**ТЕКСТОВЫЙ БЛОК:**
┏━━
229. Евгений Августус о первых впечатлениях за время короткого пребывания в Претории

[...] На другой день, едва солнце загорелось над горами, увенчанными рядом фортов, я уже был на ногах, позавтракал и прошелся по городу, полной грудью вдыхал свежий утренний воздух.

Далеко, далеко за пределами Трансвааля гремят пушки и льется кровь, но и здесь, в Претории, уже чувствуется тлетворное влияние войны.

Главные улицы города, где раньше кипела жизнь и деятельность, где возвышаются здания банков, испещренных раззолоченными вывесками торговых контор и крупных магазинов, теперь поражают своим пустынным видом. Витрины и двери магазинов заколочены, конторы больше не открываются, и вместо изящных колясок коммерсантов по улицам грохочут двухколесные повозки кафров и медленно скрипят фургоны фермеров, запряженные десятью-двенадцатью парами круторогих быков.

Тишиной и миром веет от других улиц Претории: среди густой зелени магнолий и апельсиновых деревьев видны узорные балконы и фронтоны изящных вилл или красные крыши одноэтажных домиков, окруженных цветниками, где на фоне темно-зеленых олеандров и thuja orientalis пестреют красные и белые цветки пеларгоний. Обширные фруктовые сады, невозделанные пустыри между кварталами домов — все это скорее напоминает деревню, чем столицу, если бы [292] переплетающаяся по всем направлениям над головой сеть телеграфных проводов не нарушала иллюзии.

К 12 часам дня я был в здании парламента, где сосредоточены правительственные учреждения. У монументального подъезда по обширным коридорам и лестницам — везде толкались волонтеры: некоторые из них уже надели вместо тропических дорожных касок широкополые бурские шляпы, украшенные четырехцветной трансваальской ленточкой.
┗━━
**ЗАДАНИЕ A:** Выведите дословно часть отрывка о Претории от слов «[...] На другой» до слов «парами круторогих быков.» включительно.
**ЗАДАНИЕ B:** Продолжите отрывок о Претории, начав сразу после его последнего предложения.
Приведённые далее строки не связаны с отрывком о Претории.

**ПРИВЕДЁННЫЕ СТРОКИ:**
┏━━
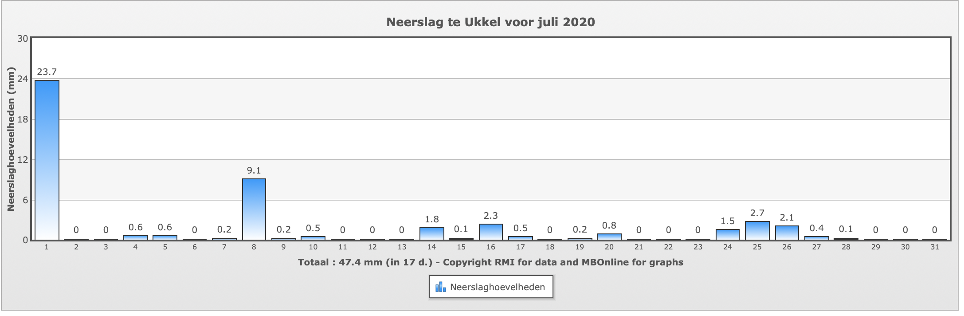Click the day 27 bar showing 0.4
Screen dimensions: 964x316
pos(816,238)
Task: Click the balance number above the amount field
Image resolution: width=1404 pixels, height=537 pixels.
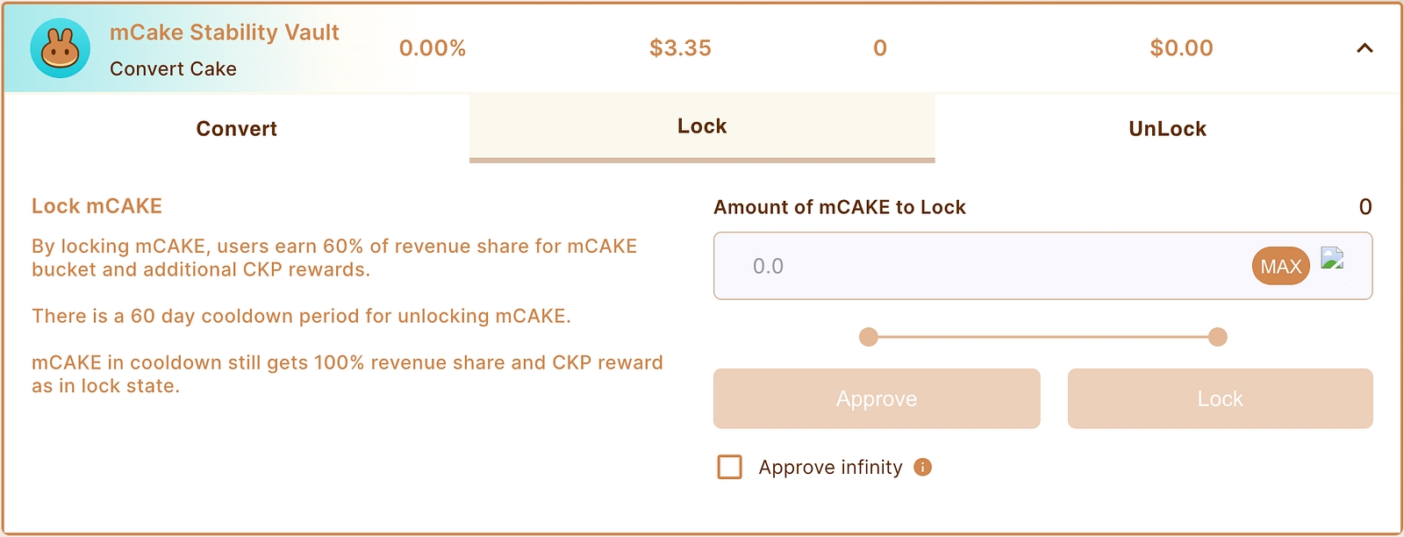Action: [1365, 207]
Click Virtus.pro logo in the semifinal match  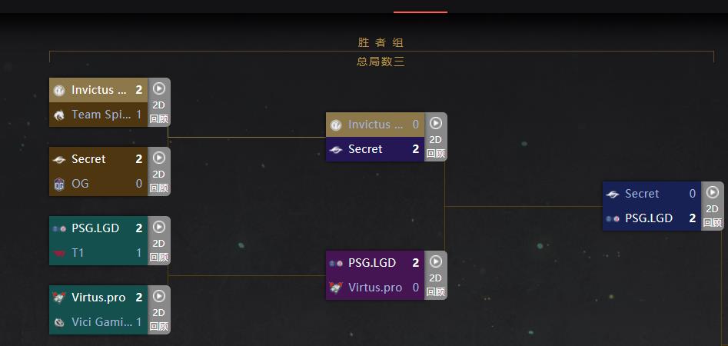336,288
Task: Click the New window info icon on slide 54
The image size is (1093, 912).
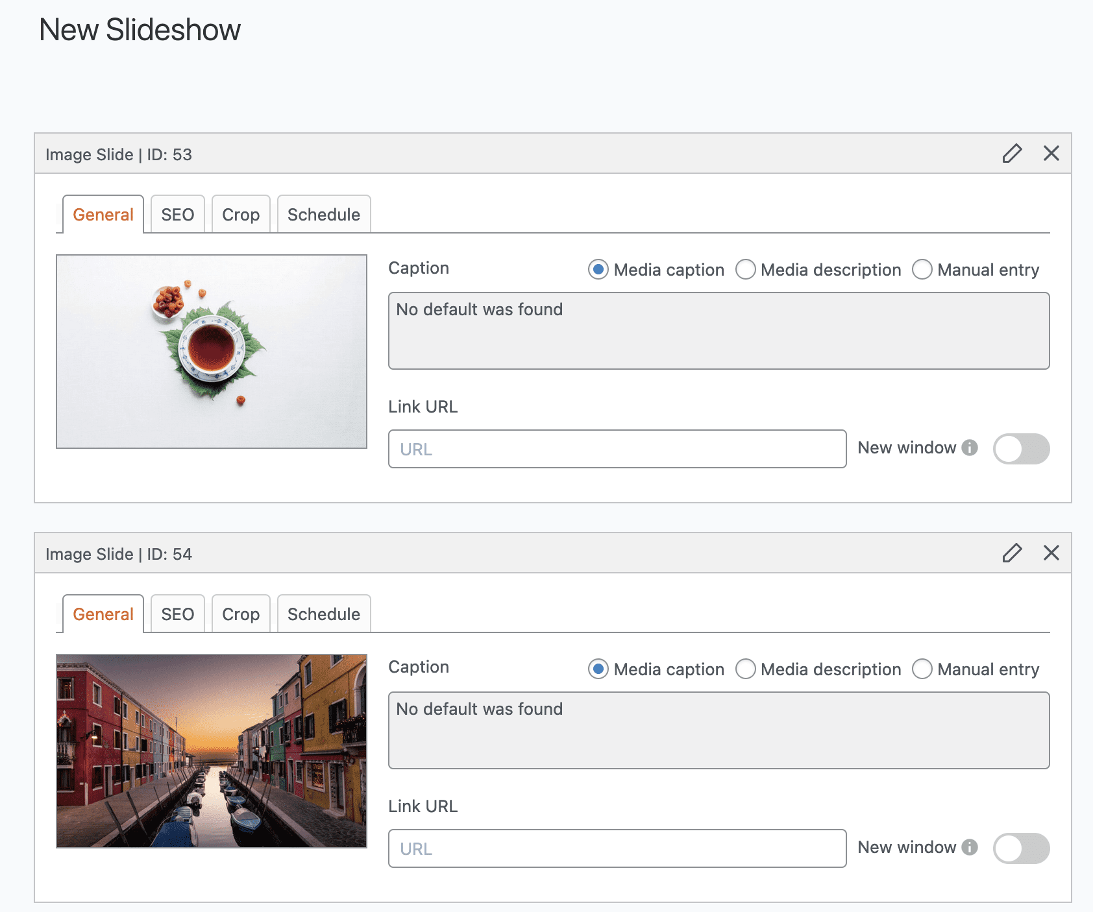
┗━━
**РЕЗУЛЬТАТ A:**
[...] На другой день, едва солнце загорелось над горами, увенчанными рядом фортов, я уже был на ногах, позавтракал и прошелся по городу, полной грудью вдыхал свежий утренний воздух.

Далеко, далеко за пределами Трансвааля гремят пушки и льется кровь, но и здесь, в Претории, уже чувствуется тлетворное влияние войны.

Главные улицы города, где раньше кипела жизнь и деятельность, где возвышаются здания банков, испещренных раззолоченными вывесками торговых контор и крупных магазинов, теперь поражают своим пустынным видом. Витрины и двери магазинов заколочены, конторы больше не открываются, и вместо изящных колясок коммерсантов по улицам грохочут двухколесные повозки кафров и медленно скрипят фургоны фермеров, запряженные десятью-двенадцатью парами круторогих быков.

**РЕЗУЛЬТАТ B:**
Поспешил и я оформить свое желание поступить волонтером в ряды доблестных буров. Процедура, в сущности, очень простая: никакого порядка, никакой системы — кто хотел, являлся статс-секретарю Рейцу, почтенному, любезному старику, кто не хотел дожидаться своей очереди в приемной, направлялся прямо в Departament van de Commandant-General, где Souza, исполнявший роль военного министра, приводил волонтеров к присяге. Торопливым, прерывающимся голосом прочел он нам на голландском языке формулу клятвенного обещания защищать независимость Республики и слушаться поставленных над нами начальников.

«Zoo waarlijk helpe mij God» [Воистину, да поможет мне Бог], — проговорили мы вслед за ним заключительные слова присяги и затем расписались в большой шнуровой книге. Несмотря на сутолоку, несмотря на то, что тут же за другим столом суетились и кричали секретари, на лицах волонтеров можно было уловить сознание торжественности этой минуты. Мне вспомнился теплый майский день, тихий шелест истлевшего в боях полкового знамени и гул сотни голосов, повторяющих слова священника: «...холод и голод... все нужды солдатские... не щадя живота своего... как расторопному... храброму воину надлежит...».

Тут же, в одной из комнат «министерства» валялись винтовки, большей частью старой, однозарядной системы Генри-Мартини без штыков, патроны, седла, уздечки, стремена. Сутолока была ужасная: чиновники и сам Souza, не понимая другого языка, кроме голландского и английского, приходили в отчаянье, искали переводчиков и объясняли недовольным волонтерам, что маузеровских винтовок уже больше нет, что старые седла и уздечки выдаются за неимением новых, запасы которых истощились.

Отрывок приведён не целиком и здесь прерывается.